Work instructions
Every line from the one with "The image size is (568, 398)." to the one with "Click the plus", including those two, is to be copied exactly; all other lines of the entries below are left out.

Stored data
※

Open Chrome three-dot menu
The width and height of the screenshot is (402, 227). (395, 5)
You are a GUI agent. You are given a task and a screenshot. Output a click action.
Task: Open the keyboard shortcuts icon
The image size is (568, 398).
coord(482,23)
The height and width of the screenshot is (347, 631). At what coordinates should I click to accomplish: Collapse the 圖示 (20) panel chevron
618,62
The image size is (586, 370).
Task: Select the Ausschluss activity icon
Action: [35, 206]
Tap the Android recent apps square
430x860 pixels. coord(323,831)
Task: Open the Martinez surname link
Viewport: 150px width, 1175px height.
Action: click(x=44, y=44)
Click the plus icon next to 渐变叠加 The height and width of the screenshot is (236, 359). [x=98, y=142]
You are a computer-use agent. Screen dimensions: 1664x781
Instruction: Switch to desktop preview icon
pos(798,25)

※

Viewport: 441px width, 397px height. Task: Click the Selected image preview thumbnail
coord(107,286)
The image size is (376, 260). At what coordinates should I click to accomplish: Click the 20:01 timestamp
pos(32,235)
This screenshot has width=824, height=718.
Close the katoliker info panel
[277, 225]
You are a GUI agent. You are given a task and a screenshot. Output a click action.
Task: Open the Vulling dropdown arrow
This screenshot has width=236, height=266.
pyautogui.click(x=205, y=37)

※

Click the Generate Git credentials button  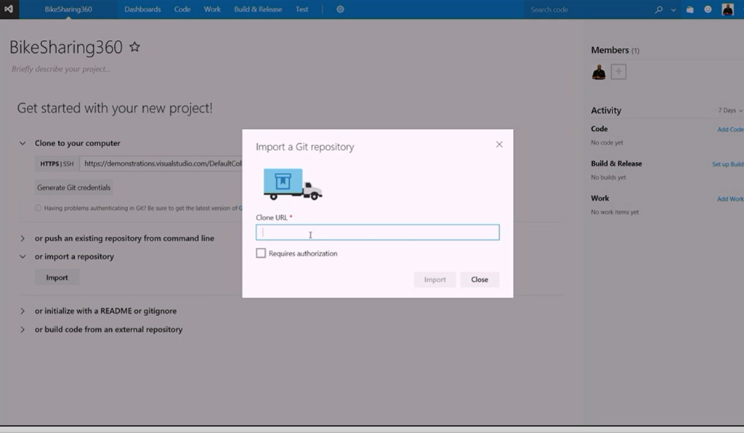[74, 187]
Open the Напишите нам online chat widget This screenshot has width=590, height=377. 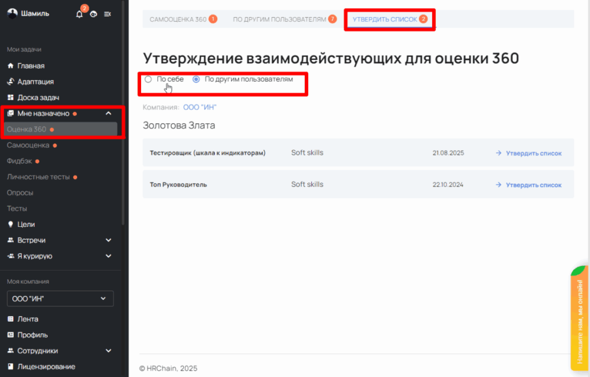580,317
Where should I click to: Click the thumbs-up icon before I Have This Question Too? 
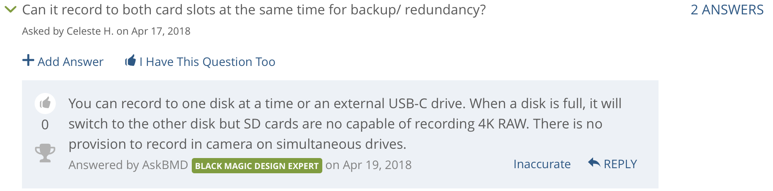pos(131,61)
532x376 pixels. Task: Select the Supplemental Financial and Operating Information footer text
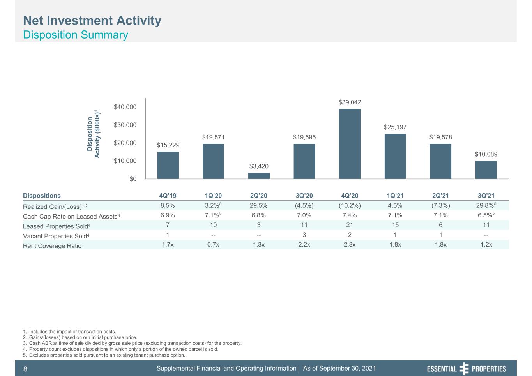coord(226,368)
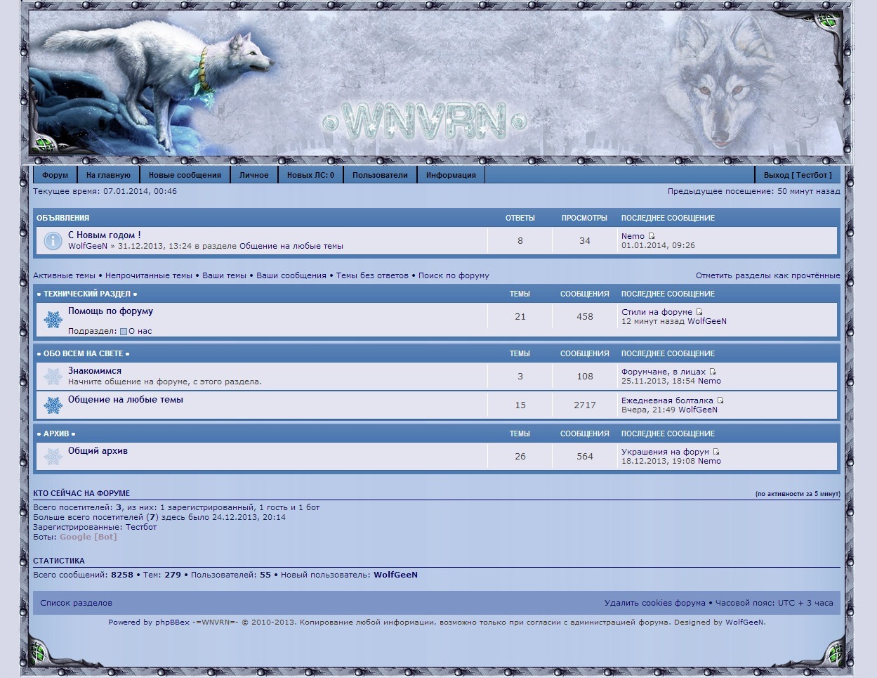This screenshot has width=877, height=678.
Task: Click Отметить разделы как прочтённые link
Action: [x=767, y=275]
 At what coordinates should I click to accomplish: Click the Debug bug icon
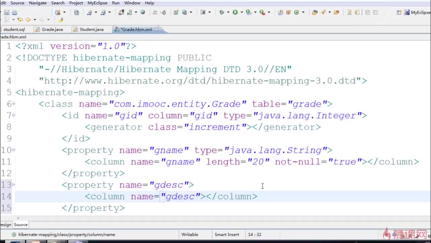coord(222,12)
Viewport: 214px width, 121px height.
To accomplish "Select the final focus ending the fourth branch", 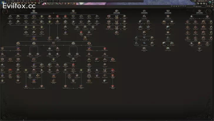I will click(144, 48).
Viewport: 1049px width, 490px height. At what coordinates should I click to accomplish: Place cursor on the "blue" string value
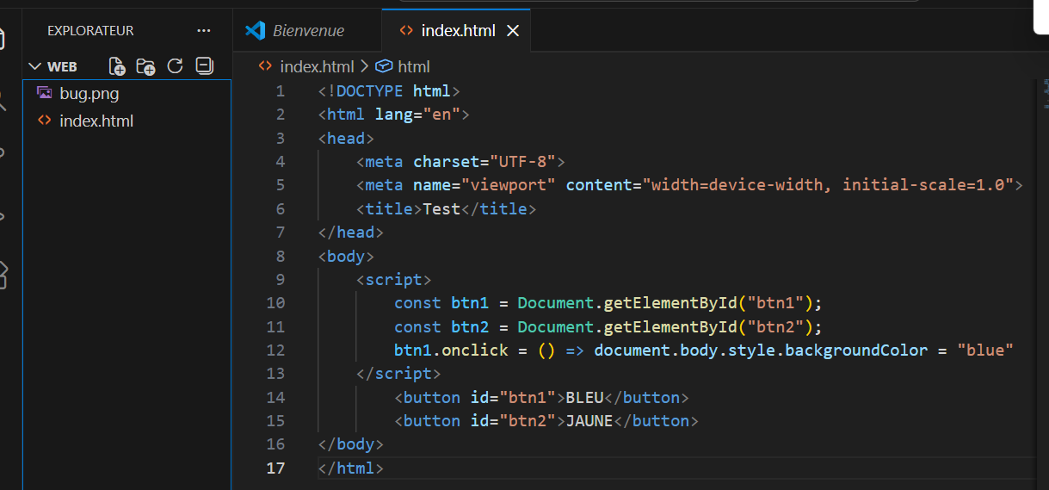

※

Response area
The image size is (568, 398).
coord(482,23)
The height and width of the screenshot is (347, 631). At what coordinates should I click to accomplish: Collapse the 圖示 (20) panel chevron
618,62
The image size is (586, 370).
Task: Select the Ausschluss activity icon
Action: [35, 206]
Tap the Android recent apps square
430x860 pixels. coord(323,831)
Task: Open the Martinez surname link
Viewport: 150px width, 1175px height.
Action: click(x=44, y=44)
Click the plus icon next to 渐变叠加 The height and width of the screenshot is (236, 359). [x=98, y=142]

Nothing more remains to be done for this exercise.